■ WORK TO COMPLETE
Lay out the lines from the one containing "Where should I" through the last line, inclusive, as a two-column CSV headed "text" and "answer", with one row per picture: the wording before that picture in one quoted field and its answer in the other, line breaks replaced by spaces. Leave the pictures out of the result.

■ SUPPLIED DATA
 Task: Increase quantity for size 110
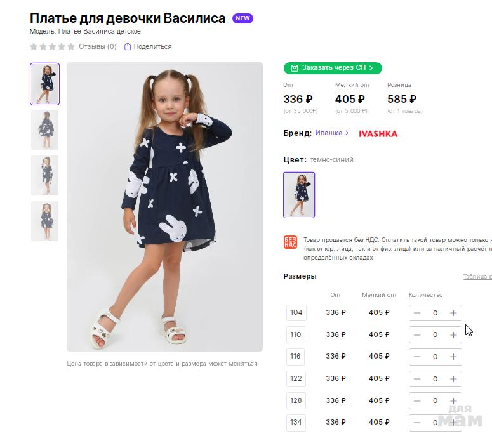coord(453,335)
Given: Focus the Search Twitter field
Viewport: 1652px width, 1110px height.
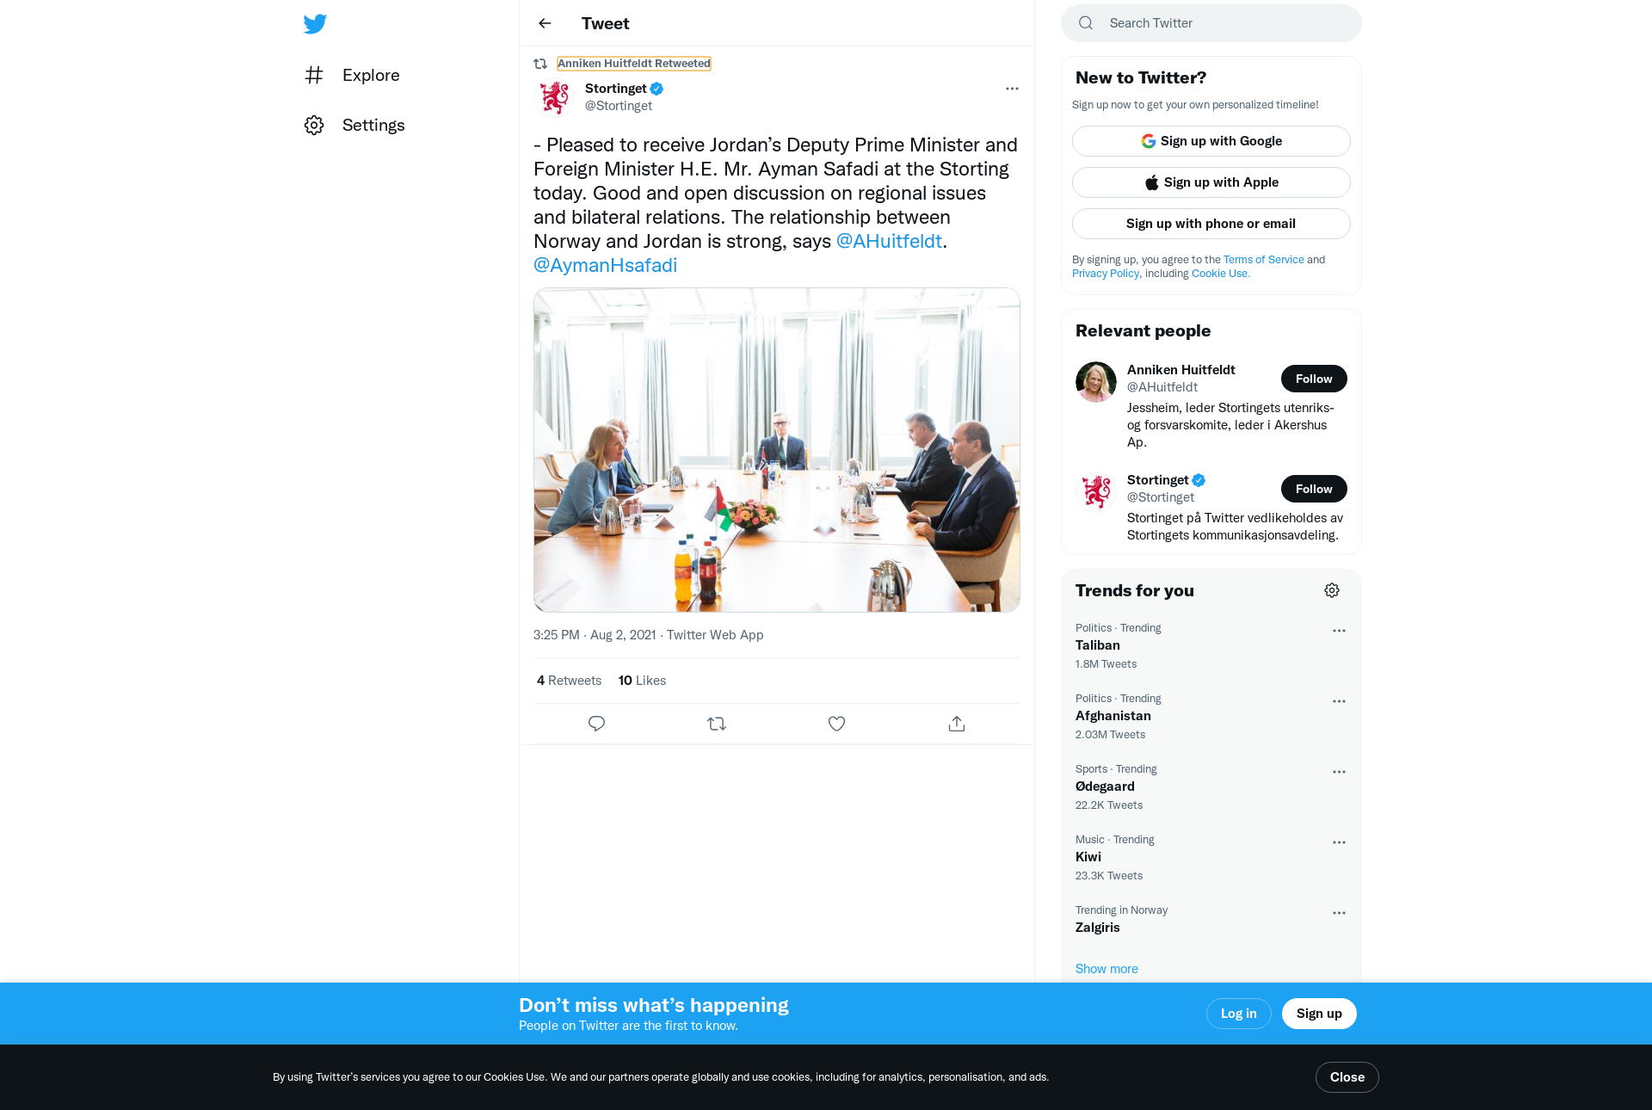Looking at the screenshot, I should (1211, 23).
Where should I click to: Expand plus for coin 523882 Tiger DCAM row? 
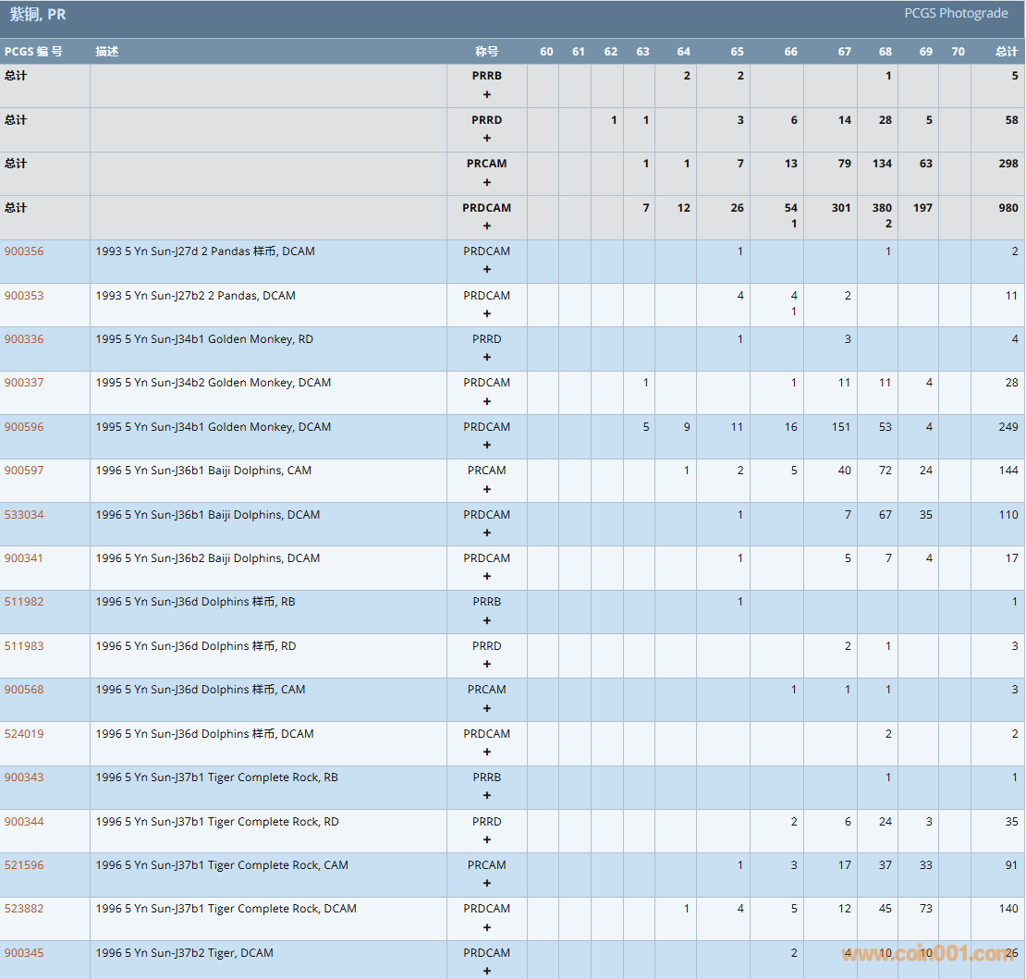click(487, 927)
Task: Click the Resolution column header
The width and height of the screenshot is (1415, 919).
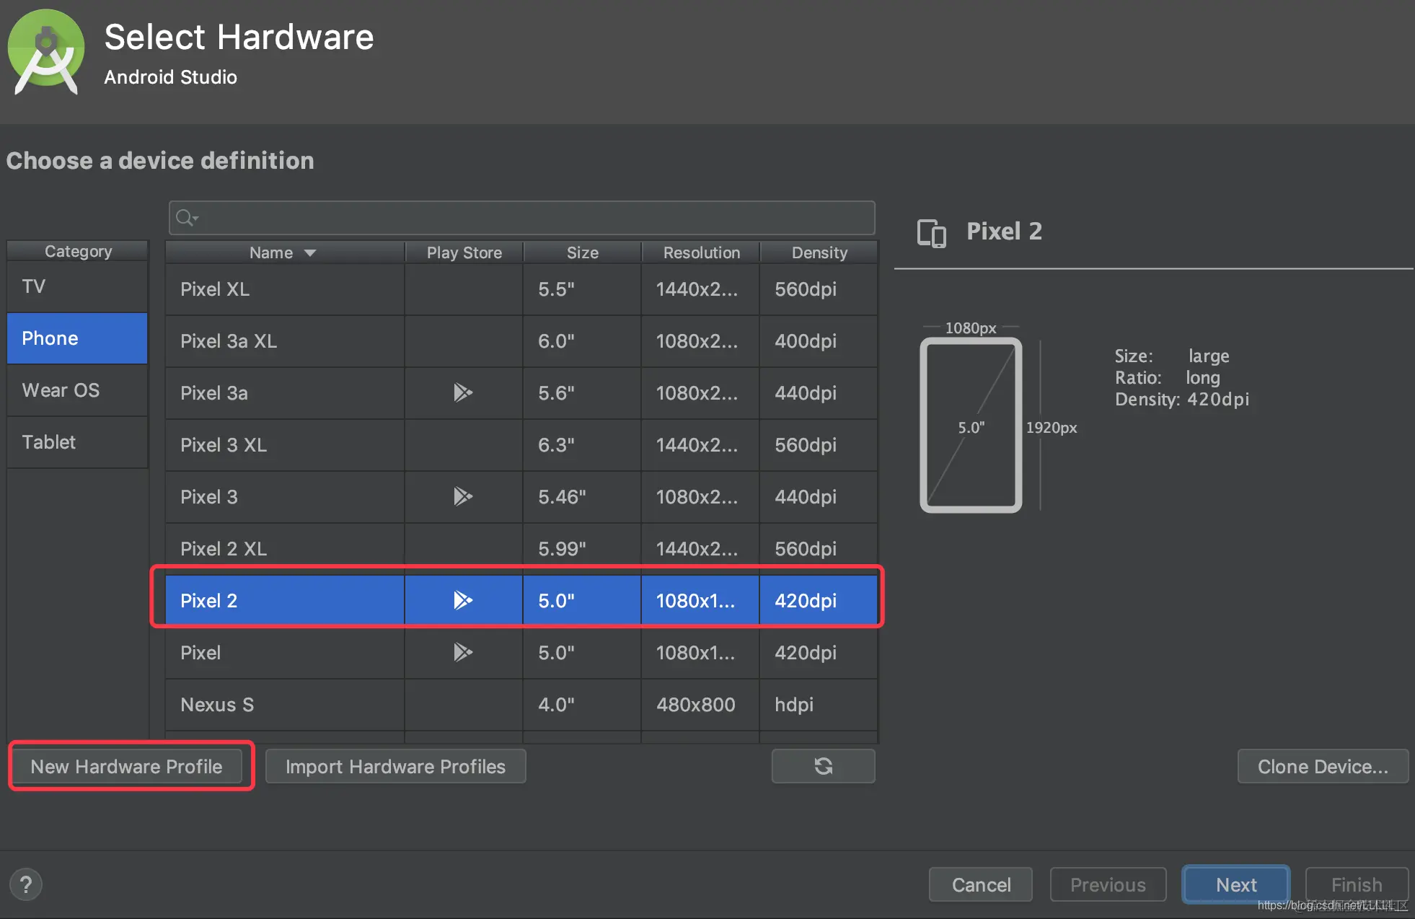Action: 701,252
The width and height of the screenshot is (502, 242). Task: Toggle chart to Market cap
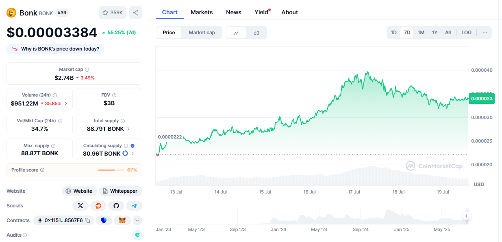pos(202,33)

■ ANSWER TO THIS EXERCISE
text,answer
"Where should I click to: Expand plus for coin 523882 Tiger DCAM row?","click(487, 927)"
"Task: Click the Resolution column header The width and height of the screenshot is (1415, 919).","Action: 701,252"
"The width and height of the screenshot is (502, 242). Task: Toggle chart to Market cap","pos(202,33)"